▶ _Do this_
Rescale the rows beginning at the line that has "Select the question" and stopping after the line that has "click(x=210, y=200)". Write out every line of that stretch with the requests unchanged, but multiply each click coordinate in the answers by 1.55 and round it to a whole number, with halves rounded up.

▶ _Material for the task_
+===+

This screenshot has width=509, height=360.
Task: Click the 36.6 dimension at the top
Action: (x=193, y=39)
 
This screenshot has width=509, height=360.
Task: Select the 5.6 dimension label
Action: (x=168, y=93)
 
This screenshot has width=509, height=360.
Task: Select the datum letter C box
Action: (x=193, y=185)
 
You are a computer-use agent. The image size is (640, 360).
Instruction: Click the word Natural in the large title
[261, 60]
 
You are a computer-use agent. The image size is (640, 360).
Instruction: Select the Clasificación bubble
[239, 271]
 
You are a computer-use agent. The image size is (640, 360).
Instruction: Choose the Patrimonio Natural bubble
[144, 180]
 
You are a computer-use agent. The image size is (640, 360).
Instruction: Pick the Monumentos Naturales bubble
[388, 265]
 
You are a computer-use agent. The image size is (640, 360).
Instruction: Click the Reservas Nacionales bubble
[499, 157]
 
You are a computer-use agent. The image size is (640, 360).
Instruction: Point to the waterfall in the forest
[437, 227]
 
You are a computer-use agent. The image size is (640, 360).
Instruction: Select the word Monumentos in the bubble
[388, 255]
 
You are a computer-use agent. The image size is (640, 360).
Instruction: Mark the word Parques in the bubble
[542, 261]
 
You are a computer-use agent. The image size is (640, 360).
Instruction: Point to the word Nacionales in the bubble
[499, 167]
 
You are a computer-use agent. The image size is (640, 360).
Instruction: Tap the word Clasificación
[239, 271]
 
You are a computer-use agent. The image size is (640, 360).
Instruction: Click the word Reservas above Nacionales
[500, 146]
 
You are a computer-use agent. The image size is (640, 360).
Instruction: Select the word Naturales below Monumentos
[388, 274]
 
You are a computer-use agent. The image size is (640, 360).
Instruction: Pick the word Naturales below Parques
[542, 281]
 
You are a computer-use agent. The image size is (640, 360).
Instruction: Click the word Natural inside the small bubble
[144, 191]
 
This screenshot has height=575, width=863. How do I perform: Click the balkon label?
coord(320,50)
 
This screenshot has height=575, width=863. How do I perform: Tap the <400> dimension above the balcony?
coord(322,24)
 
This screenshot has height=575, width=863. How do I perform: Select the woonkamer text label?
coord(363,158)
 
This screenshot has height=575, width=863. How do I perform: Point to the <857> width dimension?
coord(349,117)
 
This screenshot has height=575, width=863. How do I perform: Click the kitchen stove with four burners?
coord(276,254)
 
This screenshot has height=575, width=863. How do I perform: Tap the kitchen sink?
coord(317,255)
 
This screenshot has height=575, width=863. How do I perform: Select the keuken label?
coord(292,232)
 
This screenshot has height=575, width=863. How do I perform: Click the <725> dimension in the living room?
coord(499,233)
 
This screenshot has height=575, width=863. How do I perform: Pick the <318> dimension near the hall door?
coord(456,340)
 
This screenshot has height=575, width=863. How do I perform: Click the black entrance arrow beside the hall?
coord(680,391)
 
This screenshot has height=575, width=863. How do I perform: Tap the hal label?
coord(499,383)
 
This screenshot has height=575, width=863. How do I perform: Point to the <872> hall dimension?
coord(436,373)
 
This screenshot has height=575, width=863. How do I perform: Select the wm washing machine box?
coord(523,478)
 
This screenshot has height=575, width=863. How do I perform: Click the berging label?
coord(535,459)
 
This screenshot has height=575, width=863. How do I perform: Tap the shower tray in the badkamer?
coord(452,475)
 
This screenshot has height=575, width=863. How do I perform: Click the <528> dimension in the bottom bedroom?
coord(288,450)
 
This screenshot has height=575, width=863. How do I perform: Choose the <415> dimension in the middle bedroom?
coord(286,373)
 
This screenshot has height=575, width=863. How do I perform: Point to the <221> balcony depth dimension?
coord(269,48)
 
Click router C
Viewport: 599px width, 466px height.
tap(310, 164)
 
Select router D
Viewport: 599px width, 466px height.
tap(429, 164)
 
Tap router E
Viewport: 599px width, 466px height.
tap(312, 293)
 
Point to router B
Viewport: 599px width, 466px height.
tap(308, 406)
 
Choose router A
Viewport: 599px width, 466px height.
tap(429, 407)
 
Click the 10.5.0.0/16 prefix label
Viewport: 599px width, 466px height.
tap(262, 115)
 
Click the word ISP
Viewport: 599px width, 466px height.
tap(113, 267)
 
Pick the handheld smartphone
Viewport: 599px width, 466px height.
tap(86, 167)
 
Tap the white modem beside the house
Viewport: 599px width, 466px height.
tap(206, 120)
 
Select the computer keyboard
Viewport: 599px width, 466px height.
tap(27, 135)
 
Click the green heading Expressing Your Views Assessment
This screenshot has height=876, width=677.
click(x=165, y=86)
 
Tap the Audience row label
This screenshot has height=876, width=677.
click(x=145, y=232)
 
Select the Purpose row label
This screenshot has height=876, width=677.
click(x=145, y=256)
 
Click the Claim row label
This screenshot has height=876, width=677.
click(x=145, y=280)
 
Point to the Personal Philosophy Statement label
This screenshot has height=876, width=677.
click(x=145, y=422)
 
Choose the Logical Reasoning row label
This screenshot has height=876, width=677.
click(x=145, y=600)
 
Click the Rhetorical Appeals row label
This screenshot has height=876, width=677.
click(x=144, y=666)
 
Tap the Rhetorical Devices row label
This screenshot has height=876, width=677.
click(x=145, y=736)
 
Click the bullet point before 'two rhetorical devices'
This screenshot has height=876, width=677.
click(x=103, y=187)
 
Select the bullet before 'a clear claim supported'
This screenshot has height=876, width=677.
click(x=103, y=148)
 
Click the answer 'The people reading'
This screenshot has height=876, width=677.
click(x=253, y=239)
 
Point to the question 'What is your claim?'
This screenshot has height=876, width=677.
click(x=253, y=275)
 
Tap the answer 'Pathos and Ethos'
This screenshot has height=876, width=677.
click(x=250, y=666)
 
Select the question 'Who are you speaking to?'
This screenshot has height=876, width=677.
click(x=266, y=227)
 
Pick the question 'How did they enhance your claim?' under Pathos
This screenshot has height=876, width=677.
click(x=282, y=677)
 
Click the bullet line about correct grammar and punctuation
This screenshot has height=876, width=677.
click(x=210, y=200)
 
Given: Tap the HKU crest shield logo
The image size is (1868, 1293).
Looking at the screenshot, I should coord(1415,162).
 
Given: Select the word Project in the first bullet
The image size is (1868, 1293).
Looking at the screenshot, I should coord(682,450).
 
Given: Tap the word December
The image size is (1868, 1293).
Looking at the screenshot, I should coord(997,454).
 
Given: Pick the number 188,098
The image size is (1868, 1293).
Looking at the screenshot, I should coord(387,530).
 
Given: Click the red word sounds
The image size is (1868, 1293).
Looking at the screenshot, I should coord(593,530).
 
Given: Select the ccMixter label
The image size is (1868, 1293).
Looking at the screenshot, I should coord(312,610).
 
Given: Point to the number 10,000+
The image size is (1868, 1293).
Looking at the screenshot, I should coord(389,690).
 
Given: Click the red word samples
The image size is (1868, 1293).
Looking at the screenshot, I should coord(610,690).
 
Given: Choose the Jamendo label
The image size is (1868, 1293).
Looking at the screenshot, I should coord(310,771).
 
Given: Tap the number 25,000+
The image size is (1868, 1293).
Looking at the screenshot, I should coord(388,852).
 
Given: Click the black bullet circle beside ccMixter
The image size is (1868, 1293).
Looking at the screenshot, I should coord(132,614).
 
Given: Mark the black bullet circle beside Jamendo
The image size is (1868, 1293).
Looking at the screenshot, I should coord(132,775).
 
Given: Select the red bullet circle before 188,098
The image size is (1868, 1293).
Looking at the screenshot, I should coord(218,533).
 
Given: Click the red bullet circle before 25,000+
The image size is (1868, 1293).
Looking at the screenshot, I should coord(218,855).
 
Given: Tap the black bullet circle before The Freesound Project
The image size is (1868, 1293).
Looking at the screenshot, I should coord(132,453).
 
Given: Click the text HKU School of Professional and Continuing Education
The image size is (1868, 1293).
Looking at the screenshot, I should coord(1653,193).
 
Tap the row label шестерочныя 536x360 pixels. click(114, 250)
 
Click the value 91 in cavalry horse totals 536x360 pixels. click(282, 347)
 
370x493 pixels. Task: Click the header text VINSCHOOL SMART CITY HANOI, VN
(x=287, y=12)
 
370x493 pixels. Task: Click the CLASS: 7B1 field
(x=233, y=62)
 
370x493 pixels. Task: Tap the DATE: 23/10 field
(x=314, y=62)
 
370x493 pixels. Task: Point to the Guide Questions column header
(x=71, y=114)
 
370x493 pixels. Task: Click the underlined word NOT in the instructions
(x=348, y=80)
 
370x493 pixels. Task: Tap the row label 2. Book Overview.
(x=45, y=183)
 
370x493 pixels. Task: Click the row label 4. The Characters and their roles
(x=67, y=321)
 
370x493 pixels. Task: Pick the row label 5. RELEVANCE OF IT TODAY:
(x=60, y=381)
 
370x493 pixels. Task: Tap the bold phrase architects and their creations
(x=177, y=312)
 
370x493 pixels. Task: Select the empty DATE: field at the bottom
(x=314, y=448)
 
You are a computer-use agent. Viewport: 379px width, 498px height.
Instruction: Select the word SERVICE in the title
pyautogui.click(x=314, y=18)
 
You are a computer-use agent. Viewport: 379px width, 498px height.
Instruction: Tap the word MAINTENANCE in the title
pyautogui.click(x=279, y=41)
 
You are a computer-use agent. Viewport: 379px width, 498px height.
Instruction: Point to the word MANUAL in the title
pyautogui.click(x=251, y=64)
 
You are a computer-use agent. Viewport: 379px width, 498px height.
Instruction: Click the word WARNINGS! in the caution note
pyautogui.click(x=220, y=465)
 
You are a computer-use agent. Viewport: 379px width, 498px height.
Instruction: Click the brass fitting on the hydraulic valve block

+===+

▶ _Response to the task_
Select the question 'Who are you speaking to?'
This screenshot has height=876, width=677.
click(x=412, y=352)
 
Pick the question 'How did they enhance your claim?' under Pathos
This screenshot has height=876, width=677.
click(x=437, y=1049)
 
Click the bullet line about correct grammar and punctuation
This screenshot has height=876, width=677.
click(x=326, y=310)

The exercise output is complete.